Element lookup items:
◇ ◇ ◇ ◇ ◇
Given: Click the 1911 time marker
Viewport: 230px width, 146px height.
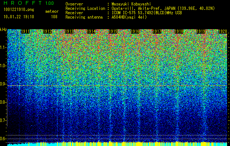Looking at the screenshot, I should (26, 32).
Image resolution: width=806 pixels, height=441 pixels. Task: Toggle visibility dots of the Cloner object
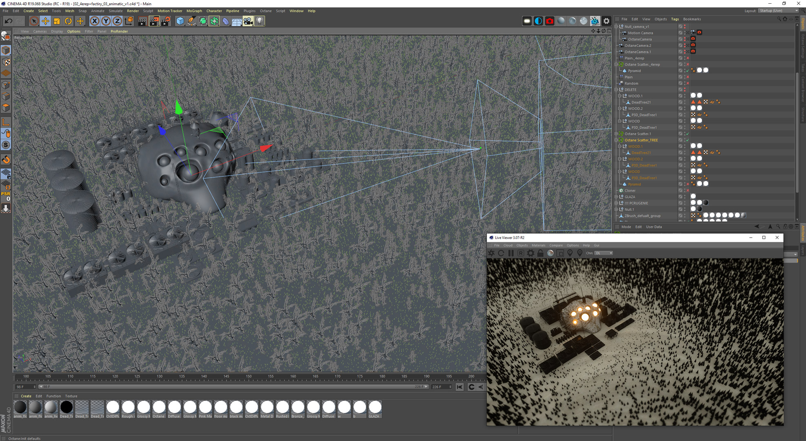click(x=685, y=191)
◇ ◇ ◇ ◇ ◇
#### [JOB]
Could you retype the text lines of every item above word for word, leaving the pictures out of your answer?

#### [THE RESULT]
Given: Click the 1911 time marker
Viewport: 230px width, 146px height.
Looking at the screenshot, I should (26, 32).
Image resolution: width=806 pixels, height=441 pixels. Task: Toggle visibility dots of the Cloner object
click(x=685, y=191)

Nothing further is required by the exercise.